= Beginning of Section =

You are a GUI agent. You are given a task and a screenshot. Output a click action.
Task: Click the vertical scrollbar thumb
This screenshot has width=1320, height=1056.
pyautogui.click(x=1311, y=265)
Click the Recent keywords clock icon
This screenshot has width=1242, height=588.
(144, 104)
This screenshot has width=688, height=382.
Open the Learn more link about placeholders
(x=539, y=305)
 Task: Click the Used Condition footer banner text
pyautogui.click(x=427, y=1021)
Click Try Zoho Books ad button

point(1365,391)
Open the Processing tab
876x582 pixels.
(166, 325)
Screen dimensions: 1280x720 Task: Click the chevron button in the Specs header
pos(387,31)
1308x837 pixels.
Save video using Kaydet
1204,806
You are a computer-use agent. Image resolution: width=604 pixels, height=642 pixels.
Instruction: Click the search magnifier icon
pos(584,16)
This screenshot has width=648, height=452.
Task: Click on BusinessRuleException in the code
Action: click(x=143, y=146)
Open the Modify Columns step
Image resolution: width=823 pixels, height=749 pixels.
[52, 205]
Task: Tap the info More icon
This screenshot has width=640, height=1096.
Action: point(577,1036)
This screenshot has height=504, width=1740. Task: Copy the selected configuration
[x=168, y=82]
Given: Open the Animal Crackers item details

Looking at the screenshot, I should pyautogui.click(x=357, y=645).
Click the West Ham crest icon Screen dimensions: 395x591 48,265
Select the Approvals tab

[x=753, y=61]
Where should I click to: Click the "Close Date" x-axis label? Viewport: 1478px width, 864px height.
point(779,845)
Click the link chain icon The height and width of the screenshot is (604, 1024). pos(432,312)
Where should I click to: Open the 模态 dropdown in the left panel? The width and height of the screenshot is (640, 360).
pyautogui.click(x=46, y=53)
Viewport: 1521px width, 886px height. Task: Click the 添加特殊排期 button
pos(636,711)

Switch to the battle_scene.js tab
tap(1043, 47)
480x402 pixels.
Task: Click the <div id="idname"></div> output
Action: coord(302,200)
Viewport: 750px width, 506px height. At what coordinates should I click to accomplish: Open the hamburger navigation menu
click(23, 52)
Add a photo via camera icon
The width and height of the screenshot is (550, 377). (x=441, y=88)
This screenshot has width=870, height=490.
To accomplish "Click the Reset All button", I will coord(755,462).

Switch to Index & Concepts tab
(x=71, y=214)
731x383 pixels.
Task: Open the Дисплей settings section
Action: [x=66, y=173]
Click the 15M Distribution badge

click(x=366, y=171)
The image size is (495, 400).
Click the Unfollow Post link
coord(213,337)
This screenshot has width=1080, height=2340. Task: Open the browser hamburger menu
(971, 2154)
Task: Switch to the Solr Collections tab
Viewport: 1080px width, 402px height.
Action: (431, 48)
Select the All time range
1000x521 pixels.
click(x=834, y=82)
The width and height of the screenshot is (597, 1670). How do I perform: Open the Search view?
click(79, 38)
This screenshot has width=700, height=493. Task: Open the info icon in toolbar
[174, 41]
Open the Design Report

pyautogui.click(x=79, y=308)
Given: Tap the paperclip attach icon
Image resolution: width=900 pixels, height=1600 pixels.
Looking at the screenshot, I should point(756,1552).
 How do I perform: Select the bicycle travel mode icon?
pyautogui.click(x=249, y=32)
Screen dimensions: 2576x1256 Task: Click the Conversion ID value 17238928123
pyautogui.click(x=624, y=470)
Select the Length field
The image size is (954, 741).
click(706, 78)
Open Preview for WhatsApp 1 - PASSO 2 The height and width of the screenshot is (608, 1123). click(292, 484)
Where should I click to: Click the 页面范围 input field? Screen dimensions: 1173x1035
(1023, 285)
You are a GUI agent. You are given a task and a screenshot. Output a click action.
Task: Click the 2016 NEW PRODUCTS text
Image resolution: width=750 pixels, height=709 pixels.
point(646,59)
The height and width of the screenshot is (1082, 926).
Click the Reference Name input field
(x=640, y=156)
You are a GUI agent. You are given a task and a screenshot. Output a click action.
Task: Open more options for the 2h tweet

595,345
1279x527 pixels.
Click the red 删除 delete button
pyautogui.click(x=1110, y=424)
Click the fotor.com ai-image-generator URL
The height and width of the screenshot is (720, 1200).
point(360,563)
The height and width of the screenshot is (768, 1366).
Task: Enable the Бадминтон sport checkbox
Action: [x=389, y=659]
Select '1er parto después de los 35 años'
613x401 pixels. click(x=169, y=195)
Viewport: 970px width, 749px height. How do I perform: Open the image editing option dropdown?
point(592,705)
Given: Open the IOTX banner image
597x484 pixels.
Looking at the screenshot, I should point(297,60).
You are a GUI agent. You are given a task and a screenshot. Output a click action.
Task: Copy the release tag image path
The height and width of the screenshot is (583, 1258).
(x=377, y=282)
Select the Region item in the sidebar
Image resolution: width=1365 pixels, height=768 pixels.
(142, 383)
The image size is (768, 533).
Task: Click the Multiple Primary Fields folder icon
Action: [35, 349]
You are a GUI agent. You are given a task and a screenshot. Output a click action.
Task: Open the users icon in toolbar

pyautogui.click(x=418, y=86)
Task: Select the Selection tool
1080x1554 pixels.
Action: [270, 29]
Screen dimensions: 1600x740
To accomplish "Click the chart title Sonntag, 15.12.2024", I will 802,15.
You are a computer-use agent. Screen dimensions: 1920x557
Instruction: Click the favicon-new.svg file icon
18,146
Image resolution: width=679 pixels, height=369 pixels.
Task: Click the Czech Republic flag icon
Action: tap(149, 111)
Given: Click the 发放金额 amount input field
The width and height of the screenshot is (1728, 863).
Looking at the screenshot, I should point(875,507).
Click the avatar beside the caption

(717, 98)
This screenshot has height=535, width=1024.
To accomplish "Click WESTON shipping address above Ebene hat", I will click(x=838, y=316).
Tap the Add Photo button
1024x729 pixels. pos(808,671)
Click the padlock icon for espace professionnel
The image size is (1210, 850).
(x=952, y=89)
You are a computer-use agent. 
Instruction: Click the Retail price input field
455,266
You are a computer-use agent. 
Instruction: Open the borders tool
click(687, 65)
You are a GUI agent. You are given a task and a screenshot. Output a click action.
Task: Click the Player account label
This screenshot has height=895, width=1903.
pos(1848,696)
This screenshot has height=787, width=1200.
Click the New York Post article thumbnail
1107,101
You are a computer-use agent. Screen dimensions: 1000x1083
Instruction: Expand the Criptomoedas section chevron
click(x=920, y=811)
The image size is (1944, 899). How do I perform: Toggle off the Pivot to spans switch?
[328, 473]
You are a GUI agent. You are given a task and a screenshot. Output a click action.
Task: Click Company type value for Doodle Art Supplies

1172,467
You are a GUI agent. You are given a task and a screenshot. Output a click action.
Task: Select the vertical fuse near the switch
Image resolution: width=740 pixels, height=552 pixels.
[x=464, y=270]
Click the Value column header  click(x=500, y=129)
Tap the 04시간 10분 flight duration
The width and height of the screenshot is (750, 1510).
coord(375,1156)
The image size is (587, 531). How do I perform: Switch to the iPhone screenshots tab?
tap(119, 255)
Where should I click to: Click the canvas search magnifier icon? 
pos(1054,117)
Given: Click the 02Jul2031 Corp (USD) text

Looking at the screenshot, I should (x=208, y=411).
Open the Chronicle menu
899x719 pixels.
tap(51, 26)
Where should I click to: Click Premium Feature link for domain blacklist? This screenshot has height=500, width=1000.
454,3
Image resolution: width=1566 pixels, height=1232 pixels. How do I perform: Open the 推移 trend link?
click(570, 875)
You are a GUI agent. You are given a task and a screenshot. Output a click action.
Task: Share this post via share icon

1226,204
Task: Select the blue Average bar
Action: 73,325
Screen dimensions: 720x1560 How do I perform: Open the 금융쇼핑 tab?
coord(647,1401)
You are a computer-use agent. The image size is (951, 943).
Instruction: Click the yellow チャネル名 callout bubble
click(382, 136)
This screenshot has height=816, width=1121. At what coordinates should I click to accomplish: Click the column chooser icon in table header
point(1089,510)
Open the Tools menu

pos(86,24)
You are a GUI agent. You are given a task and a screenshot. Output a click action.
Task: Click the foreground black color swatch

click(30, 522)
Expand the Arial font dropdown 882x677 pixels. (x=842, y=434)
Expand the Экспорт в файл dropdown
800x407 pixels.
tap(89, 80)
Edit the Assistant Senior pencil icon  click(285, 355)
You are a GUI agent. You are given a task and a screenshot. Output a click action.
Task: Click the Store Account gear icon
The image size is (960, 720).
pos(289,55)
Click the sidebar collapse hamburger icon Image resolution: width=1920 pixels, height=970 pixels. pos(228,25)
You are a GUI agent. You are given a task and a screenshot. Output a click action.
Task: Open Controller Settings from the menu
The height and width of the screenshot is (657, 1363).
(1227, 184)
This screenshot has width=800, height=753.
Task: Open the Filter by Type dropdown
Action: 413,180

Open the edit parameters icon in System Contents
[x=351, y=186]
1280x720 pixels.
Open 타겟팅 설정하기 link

= End of Section =

■ Work request ■
Show every line from the entries that includes the word "vertical".

■ Task answer ■
Task: Click the vertical scrollbar thumb
Task: Select the vertical fuse near the switch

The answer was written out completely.